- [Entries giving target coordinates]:
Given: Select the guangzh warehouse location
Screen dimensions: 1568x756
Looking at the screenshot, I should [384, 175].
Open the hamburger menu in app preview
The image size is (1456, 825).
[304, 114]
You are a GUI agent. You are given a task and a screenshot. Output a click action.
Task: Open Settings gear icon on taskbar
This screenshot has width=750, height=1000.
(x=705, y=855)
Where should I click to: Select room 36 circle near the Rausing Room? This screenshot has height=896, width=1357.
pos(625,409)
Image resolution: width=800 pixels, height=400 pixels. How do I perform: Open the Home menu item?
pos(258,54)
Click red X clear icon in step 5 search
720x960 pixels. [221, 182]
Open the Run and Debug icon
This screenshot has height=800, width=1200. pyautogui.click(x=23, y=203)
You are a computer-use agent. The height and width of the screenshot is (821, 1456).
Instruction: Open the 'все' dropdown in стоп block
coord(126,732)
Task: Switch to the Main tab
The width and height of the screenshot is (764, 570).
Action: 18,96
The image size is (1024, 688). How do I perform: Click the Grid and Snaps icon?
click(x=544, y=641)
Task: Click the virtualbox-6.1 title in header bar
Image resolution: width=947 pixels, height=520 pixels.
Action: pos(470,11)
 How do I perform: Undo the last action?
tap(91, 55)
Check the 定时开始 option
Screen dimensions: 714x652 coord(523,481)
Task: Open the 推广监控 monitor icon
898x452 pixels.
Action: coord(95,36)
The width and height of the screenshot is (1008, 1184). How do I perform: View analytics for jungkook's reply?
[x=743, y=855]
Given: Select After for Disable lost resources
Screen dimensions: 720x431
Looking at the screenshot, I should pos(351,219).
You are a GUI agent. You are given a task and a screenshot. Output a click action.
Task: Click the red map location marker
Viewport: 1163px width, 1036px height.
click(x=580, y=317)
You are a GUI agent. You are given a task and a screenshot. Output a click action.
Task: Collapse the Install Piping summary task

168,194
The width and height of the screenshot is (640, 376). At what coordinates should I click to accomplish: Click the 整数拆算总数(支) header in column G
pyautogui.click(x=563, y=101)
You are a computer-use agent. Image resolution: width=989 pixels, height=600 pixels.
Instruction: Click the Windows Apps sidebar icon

- [Work to be completed]: Rewrite the rows above as a Markdown table with two columns, No. and Line. Put each line in its own table row with a running number and leave out blank lines.

- [Solution for this exercise]:
| No. | Line |
|---|---|
| 1 | Given: Select the guangzh warehouse location |
| 2 | Screen dimensions: 1568x756 |
| 3 | Looking at the screenshot, I should [384, 175]. |
| 4 | Open the hamburger menu in app preview |
| 5 | The image size is (1456, 825). |
| 6 | [304, 114] |
| 7 | You are a GUI agent. You are given a task and a screenshot. Output a click action. |
| 8 | Task: Open Settings gear icon on taskbar |
| 9 | This screenshot has width=750, height=1000. |
| 10 | (x=705, y=855) |
| 11 | Where should I click to: Select room 36 circle near the Rausing Room? This screenshot has height=896, width=1357. |
| 12 | pos(625,409) |
| 13 | Image resolution: width=800 pixels, height=400 pixels. How do I perform: Open the Home menu item? |
| 14 | pos(258,54) |
| 15 | Click red X clear icon in step 5 search |
| 16 | 720x960 pixels. [221, 182] |
| 17 | Open the Run and Debug icon |
| 18 | This screenshot has height=800, width=1200. pyautogui.click(x=23, y=203) |
| 19 | You are a computer-use agent. The height and width of the screenshot is (821, 1456). |
| 20 | Instruction: Open the 'все' dropdown in стоп block |
| 21 | coord(126,732) |
| 22 | Task: Switch to the Main tab |
| 23 | The width and height of the screenshot is (764, 570). |
| 24 | Action: 18,96 |
| 25 | The image size is (1024, 688). How do I perform: Click the Grid and Snaps icon? |
| 26 | click(x=544, y=641) |
| 27 | Task: Click the virtualbox-6.1 title in header bar |
| 28 | Image resolution: width=947 pixels, height=520 pixels. |
| 29 | Action: pos(470,11) |
| 30 |  How do I perform: Undo the last action? |
| 31 | tap(91, 55) |
| 32 | Check the 定时开始 option |
| 33 | Screen dimensions: 714x652 coord(523,481) |
| 34 | Task: Open the 推广监控 monitor icon |
| 35 | 898x452 pixels. |
| 36 | Action: coord(95,36) |
| 37 | The width and height of the screenshot is (1008, 1184). How do I perform: View analytics for jungkook's reply? |
| 38 | [x=743, y=855] |
| 39 | Given: Select After for Disable lost resources |
| 40 | Screen dimensions: 720x431 |
| 41 | Looking at the screenshot, I should pos(351,219). |
| 42 | You are a GUI agent. You are given a task and a screenshot. Output a click action. |
| 43 | Task: Click the red map location marker |
| 44 | Viewport: 1163px width, 1036px height. |
| 45 | click(x=580, y=317) |
| 46 | You are a GUI agent. You are given a task and a screenshot. Output a click action. |
| 47 | Task: Collapse the Install Piping summary task |
| 48 | 168,194 |
| 49 | The width and height of the screenshot is (640, 376). At what coordinates should I click to accomplish: Click the 整数拆算总数(支) header in column G |
| 50 | pyautogui.click(x=563, y=101) |
| 51 | You are a computer-use agent. Image resolution: width=989 pixels, height=600 pixels. |
| 52 | Instruction: Click the Windows Apps sidebar icon |